Au détour d’une grosse colline de pierre, toujours dans ce torride désert, nous arrivons dans une sorte de cirque où s’étale de nombreuses ruines, le village de Deir el-Médineh.
Deir el-Médineh est un village de l’Égypte antique situé sur le chemin qui mène du Ramesséum à la vallée des Reines. Là, résidait la confrérie des maîtres artisans chargés de construire les tombeaux et les temples funéraires des pharaons et de leurs proches durant le Nouvel Empire de la XVIIIe à la XXe dynastie. Les plus connues sont celles de Sennedjem pour la fraîcheur de ses peintures et aussi en raison de leur exquise qualité, et la tombe de Pached, célèbre pour la qualité de sa riche décoration. On y retrouve un véritable petit traité théologique. Le tombeau a été retrouvé intact en 1886 et le mobilier transporté au Musée égyptien du Caire.

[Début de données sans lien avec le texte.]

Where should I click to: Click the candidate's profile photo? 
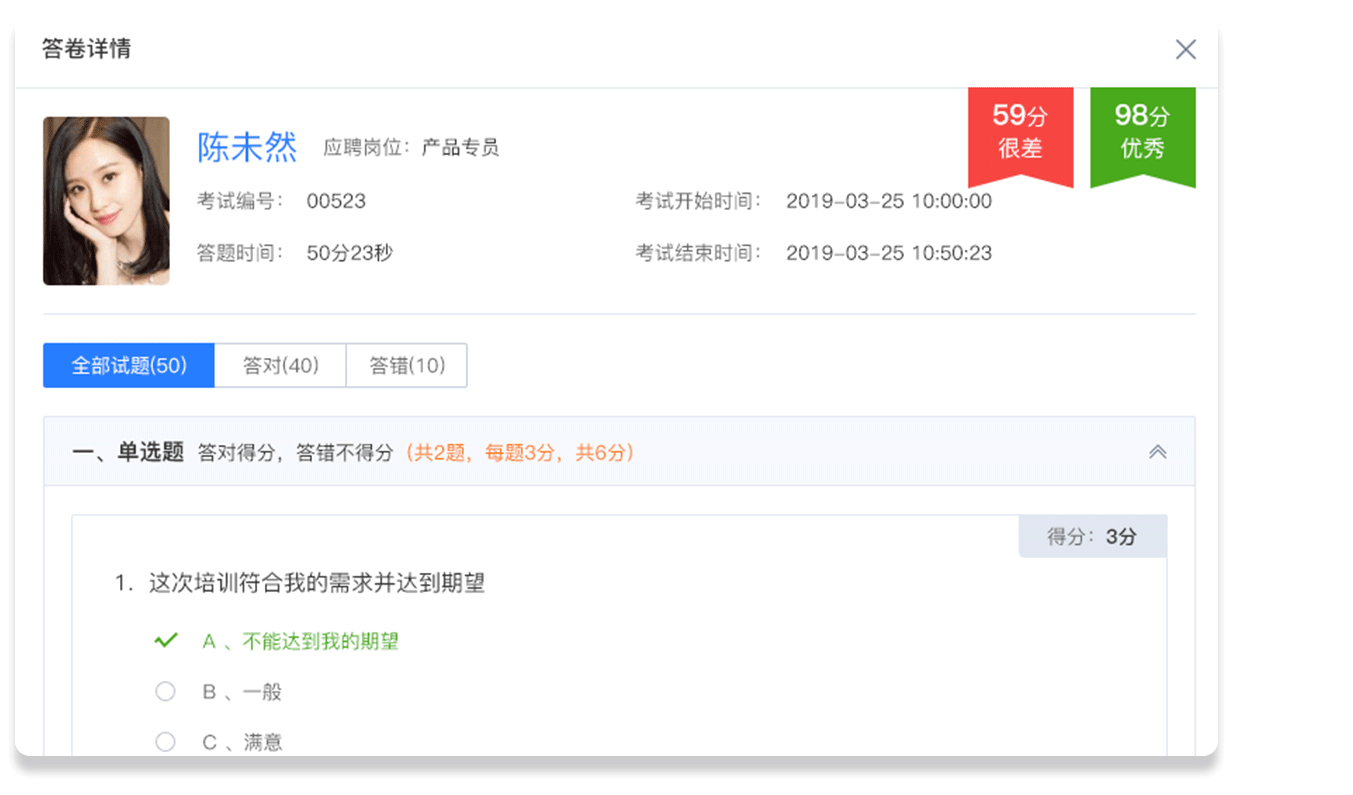[x=106, y=201]
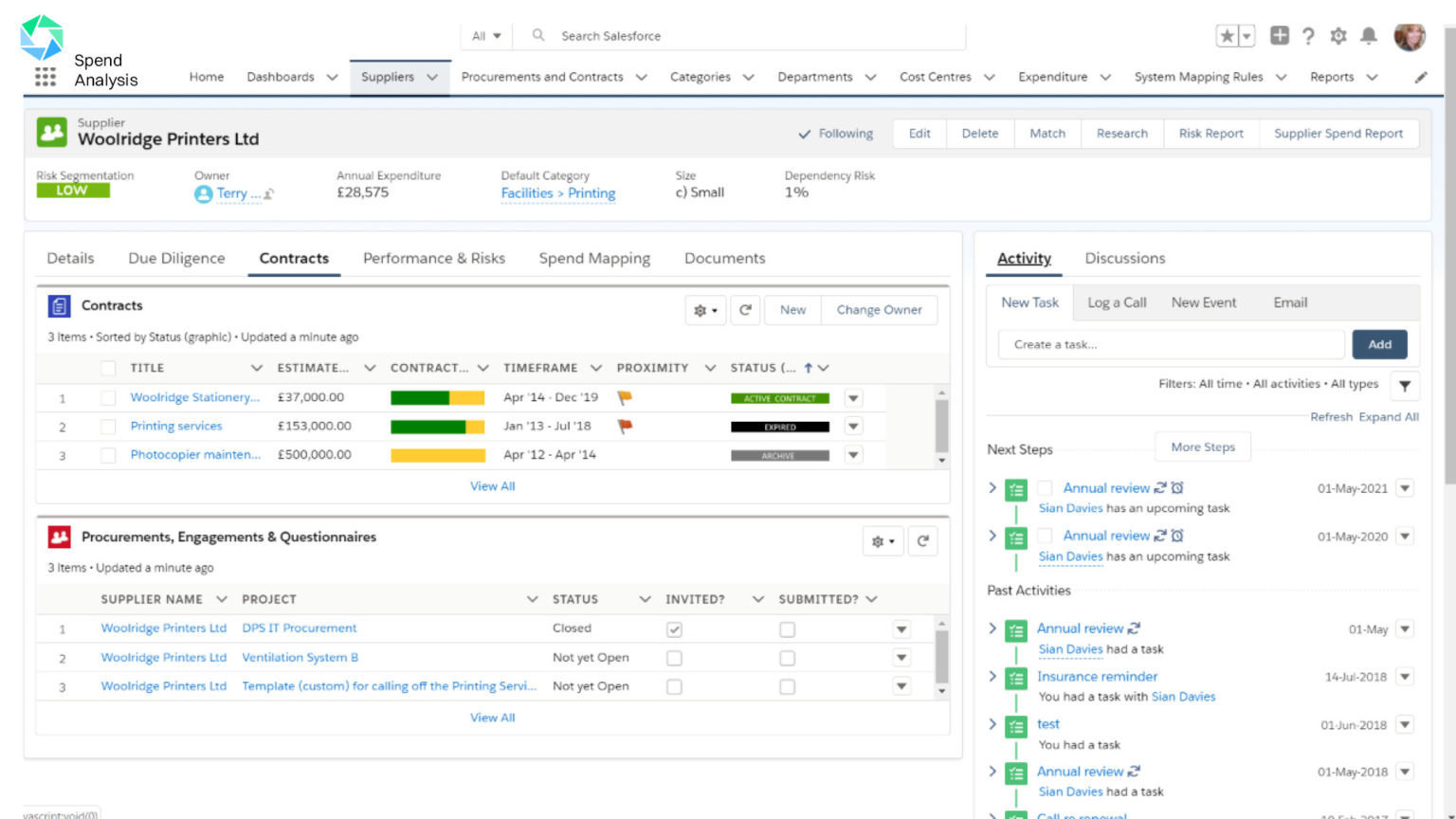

Sur le retour, Sadek, jamais à cours d’idées, nous invite à visiter un artisan tailleur de pierre, plus particulièrement l’albâtre, comme jadis avec des outils toujours aussi rudimentaires. C’est encore une occasion d’observer la simplicité des égyptiens dans leur vie de tous les jours et d’apprécier leur accueil très chaleureux. Occasion également de faire quelques achats d’objets pittoresques en souvenir ou pour offrir.
Le retour se fait, vers 13h, pour le petit déjeuner sur le bateau qui appareille, direction Edfou.
Nous nous prélassons toute l’après-midi sur le ponton autour de la piscine. Un petit bain de temps en temps nous permet de nous rafraîchir. Les berges du Nil défilent sous nos yeux ébahis par ce paysage merveilleux. Des cultures de mais, riz et autres alternent avec des plantations de bananiers et dattiers, avec quelques centaines de mètres plus loin, en toile de fond les collines jaunes, le désert aride. Quelques « vaches d’eau » paissent sur la rive à proximité de papyrus. Le soir, le coucher de soleil sur le Nil sera l’apothéose d’une journée de plus, encore inoubliable.